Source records
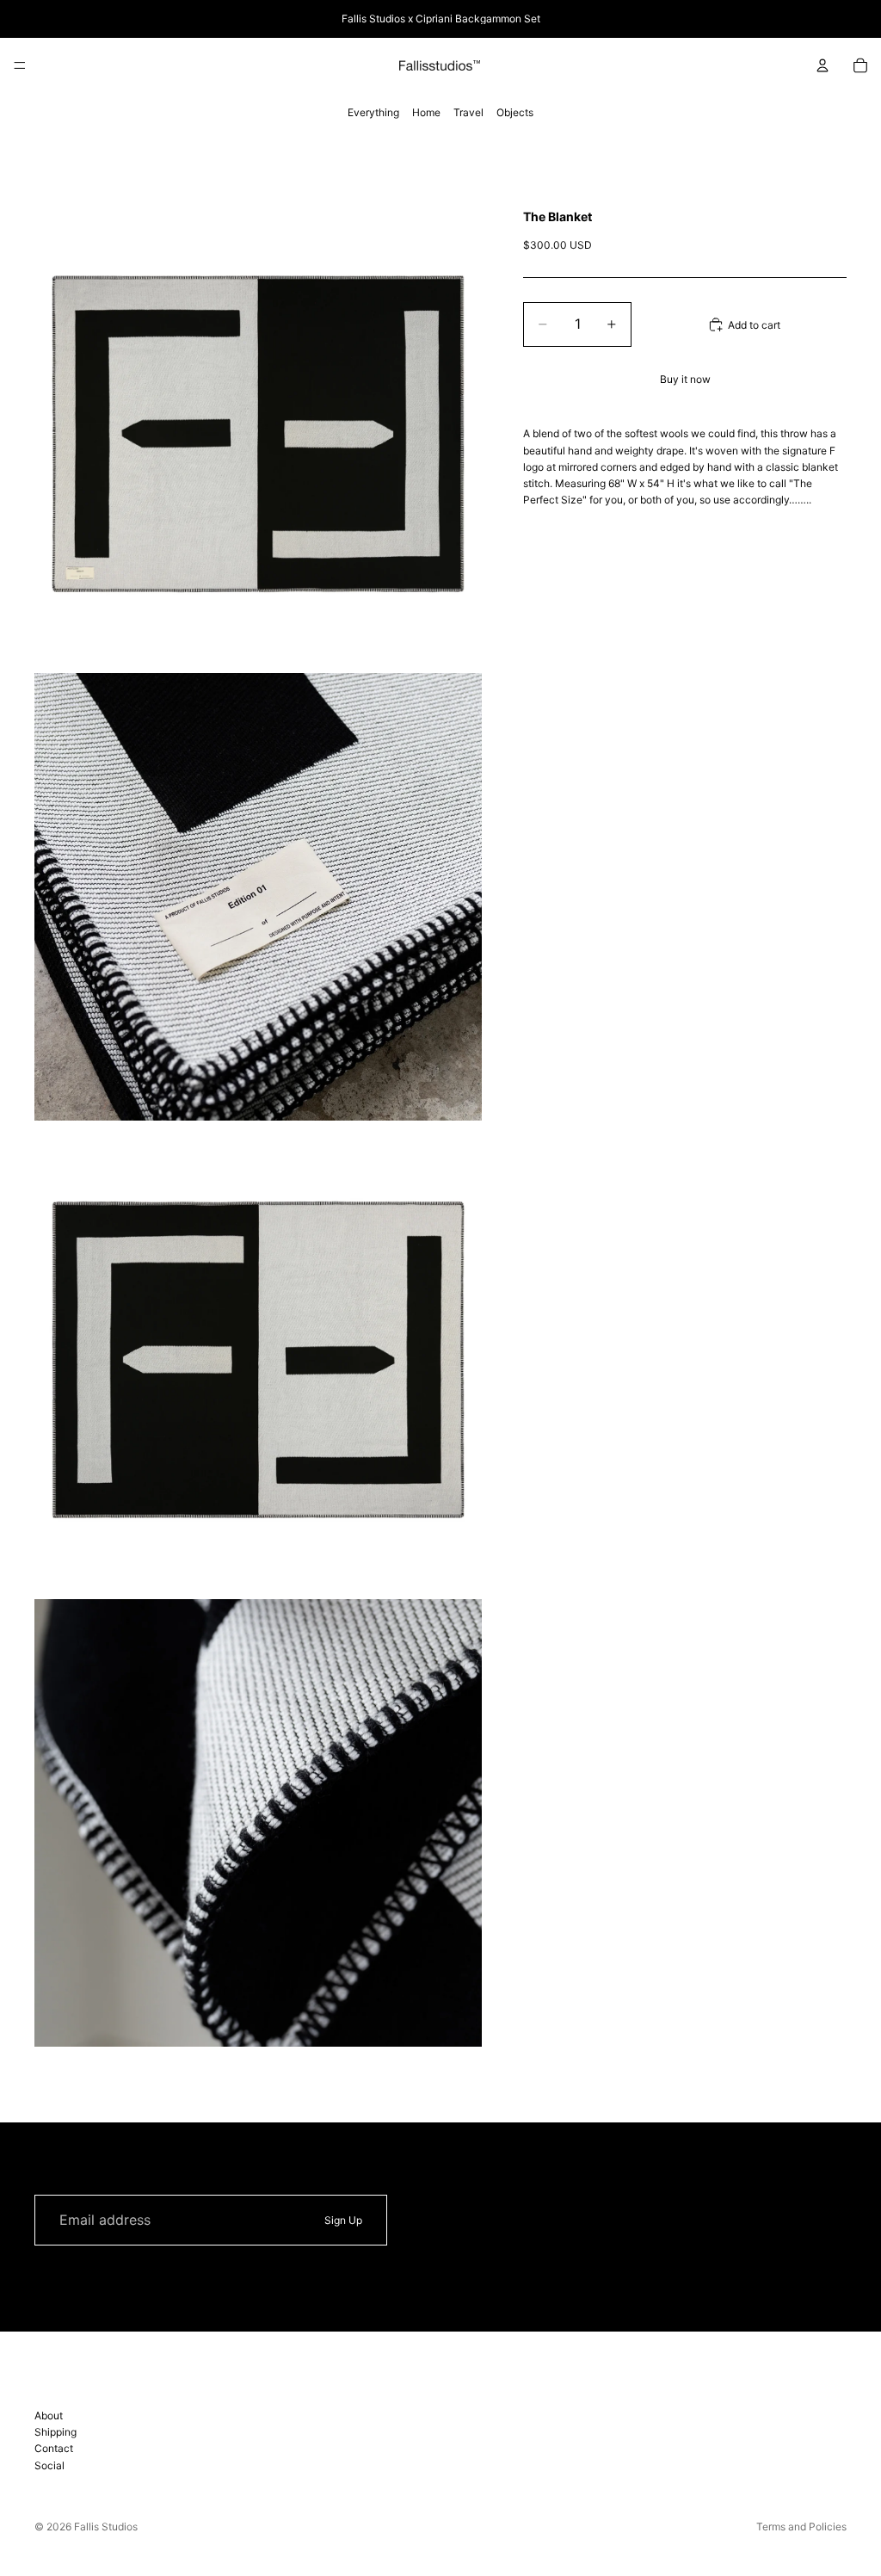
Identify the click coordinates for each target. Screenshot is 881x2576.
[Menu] (20, 65)
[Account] (822, 65)
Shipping (55, 2431)
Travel (468, 112)
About (48, 2415)
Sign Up (343, 2220)
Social (49, 2465)
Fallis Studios (106, 2526)
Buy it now (685, 379)
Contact (53, 2449)
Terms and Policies (801, 2526)
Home (426, 112)
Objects (514, 112)
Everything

◆ **WHAT YOU WILL DO**
Exactly and only the lines from the line containing "Travel (468, 112)" through the last line of the entries should be copied, both ends included.

◆ **SOLVED PROBLEM**
Travel (468, 112)
About (48, 2415)
Sign Up (343, 2220)
Social (49, 2465)
Fallis Studios (106, 2526)
Buy it now (685, 379)
Contact (53, 2449)
Terms and Policies (801, 2526)
Home (426, 112)
Objects (514, 112)
Everything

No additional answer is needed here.